El huracán “Erick” dejó su huella en el sur de México a finales de junio de este año, cuando se desató con fuerza entre el 19 y 20 de junio, alcanzando brevemente la categoría 4 en el océano Pacífico. Tocó tierra como un fuerte huracán de categoría 3 en la costa entre Acapulco y Puerto Escondido, antes de degradarse a tormenta tropical al ingresar a Michoacán. Su paso dejó un saldo devastador: lluvias intensas, inundaciones, deslaves y bloqueos en carreteras que afectaron la vida de miles de ciudadanos.
La presidenta Claudia Sheinbaum, en un viaje aéreo para evaluar los daños, constató la magnitud de los estragos en los 12 municipios más perjudicados de Oaxaca, Guerrero y Michoacán, en donde se registraron los daños más significativos. Las labores de recuperación están en marcha, con un enfoque en la limpieza de escombros y el restablecimiento de servicios esenciales, así como en la realización de censos para ofrecer apoyo directo a los damnificados.
En Oaxaca, el huracán tocó tierra por la mañana del 19 de junio con vientos que alcanzaron los 205 km/h. Las lluvias torrenciales provocaron deslaves e inundaciones, dañando infraestructuras vitales como carreteras, viviendas, escuelas y hospitales, especialmente en localidades como Puerto Escondido y Pinotepa Nacional. Un trágico incidente resultó en la muerte de un hombre, electrocutado al manipular cables caídos en San Pedro Pochutla.
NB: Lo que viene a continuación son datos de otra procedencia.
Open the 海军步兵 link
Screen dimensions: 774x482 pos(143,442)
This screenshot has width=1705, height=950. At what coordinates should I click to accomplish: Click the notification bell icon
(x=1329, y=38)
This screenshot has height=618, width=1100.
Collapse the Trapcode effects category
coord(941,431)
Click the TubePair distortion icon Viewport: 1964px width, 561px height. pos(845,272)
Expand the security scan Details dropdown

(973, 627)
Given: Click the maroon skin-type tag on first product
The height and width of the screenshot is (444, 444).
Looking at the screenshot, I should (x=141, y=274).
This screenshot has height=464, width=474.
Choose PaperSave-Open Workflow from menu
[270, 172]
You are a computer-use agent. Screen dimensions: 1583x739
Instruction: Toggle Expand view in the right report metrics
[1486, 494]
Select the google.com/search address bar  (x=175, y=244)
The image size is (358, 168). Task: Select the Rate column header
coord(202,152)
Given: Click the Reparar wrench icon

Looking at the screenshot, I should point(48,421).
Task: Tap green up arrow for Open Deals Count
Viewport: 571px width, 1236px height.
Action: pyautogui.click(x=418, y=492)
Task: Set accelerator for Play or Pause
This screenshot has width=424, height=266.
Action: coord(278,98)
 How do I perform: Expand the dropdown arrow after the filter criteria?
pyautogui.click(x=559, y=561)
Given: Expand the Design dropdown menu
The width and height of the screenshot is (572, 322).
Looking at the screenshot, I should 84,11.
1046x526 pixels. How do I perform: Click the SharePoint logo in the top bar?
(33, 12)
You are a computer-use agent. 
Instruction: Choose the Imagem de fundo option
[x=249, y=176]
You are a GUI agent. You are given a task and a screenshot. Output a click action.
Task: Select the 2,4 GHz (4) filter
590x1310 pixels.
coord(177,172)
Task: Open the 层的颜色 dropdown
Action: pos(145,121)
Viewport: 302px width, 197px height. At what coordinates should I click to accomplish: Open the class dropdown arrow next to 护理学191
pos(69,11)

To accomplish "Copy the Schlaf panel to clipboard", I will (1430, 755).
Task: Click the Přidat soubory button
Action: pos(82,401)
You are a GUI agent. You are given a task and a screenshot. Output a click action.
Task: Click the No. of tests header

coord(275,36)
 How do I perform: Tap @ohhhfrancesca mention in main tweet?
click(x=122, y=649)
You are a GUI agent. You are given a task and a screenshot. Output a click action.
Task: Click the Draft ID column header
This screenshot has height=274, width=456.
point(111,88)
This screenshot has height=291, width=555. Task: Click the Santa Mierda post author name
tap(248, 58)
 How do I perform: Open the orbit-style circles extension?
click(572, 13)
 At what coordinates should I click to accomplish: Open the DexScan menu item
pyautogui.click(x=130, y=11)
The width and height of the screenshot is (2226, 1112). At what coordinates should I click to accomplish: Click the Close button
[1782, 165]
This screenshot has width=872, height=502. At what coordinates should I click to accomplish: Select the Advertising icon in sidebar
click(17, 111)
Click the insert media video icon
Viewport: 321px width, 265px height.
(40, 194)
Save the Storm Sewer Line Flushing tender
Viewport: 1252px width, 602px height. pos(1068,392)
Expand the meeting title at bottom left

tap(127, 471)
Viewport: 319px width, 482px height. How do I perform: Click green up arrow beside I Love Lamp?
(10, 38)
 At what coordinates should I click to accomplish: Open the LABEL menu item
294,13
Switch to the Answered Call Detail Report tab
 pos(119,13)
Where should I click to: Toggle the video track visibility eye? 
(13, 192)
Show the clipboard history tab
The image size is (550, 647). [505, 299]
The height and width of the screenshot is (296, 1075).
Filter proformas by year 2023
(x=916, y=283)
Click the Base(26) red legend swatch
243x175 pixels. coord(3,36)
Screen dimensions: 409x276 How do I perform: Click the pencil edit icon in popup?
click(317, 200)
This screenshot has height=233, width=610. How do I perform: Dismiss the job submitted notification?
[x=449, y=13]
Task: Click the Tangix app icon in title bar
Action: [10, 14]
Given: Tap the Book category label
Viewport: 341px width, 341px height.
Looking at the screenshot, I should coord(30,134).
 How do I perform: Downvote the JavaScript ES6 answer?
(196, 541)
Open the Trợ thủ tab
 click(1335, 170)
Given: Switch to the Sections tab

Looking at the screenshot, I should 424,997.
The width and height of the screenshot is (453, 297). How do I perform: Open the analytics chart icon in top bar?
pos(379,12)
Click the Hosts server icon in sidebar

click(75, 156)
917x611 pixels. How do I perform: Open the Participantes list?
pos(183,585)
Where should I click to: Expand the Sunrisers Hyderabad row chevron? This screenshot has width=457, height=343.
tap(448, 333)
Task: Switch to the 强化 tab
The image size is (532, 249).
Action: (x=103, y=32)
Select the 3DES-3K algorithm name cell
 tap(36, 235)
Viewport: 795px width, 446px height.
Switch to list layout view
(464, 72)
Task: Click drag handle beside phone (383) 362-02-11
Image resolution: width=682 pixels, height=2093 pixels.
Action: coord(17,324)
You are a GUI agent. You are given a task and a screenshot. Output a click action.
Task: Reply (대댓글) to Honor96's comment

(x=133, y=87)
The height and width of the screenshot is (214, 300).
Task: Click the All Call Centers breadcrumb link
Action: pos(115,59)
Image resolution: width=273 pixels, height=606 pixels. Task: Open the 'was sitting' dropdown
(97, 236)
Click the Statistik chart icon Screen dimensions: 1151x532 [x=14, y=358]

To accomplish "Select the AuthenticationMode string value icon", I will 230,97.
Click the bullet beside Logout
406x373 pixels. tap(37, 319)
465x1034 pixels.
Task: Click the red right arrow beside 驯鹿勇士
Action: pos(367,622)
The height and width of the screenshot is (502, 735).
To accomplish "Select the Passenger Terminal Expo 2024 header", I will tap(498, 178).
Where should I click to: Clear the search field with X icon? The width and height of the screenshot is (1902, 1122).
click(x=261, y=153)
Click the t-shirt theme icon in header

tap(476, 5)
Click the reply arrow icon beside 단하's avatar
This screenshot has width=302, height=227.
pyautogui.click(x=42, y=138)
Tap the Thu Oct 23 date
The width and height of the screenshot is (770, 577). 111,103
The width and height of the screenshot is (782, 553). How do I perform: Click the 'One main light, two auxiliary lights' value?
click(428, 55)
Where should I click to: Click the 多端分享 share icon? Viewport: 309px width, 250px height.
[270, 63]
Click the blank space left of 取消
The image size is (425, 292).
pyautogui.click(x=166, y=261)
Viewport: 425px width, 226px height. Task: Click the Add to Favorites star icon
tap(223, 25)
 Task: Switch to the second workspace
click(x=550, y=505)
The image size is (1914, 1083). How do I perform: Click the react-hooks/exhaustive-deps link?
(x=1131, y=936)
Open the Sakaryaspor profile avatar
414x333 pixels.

Además, más de 30,000 usuarios sufrieron cortes en electricidad y telefonía, aunque el restablecimiento comenzó a realizarse de inmediato.
El Plan DN‑III‑E se activó, desplegando cerca de 18,000 efectivos del Ejército, Marina y Guardia Nacional, y se habilitaron cientos de refugios para atender a las personas afectadas.
En Guerrero, “Erick” causó intensas precipitaciones que desencadenaron deslaves y bloqueos viales en regiones como Ometepec y San Marcos. Desafortunadamente, una tragedia impactante fue el ahogamiento de un niño de un año, arrastrado por un río crecido durante el intento de cruzar por su madre. También se reportaron daños en viviendas, cortes de servicios y la habilitación de al menos 582 refugios, donde brigadas de rescate y sanidad trabajaron incansablemente.
A su paso por Michoacán, ya como tormenta tropical, “Erick” dejó lluvias persistentes y desbordamientos menores, complicando las condiciones en áreas rurales y montañosas, aunque afortunadamente no se reportaron víctimas ni daños graves.
Las consecuencias del huracán “Erick” subrayan la vulnerabilidad de la región ante fenómenos meteorológicos extremos y la importancia de la preparación y respuesta ante desastres. Las autoridades continúan trabajando para mitigar los efectos y garantizar la recuperación de las comunidades afectadas.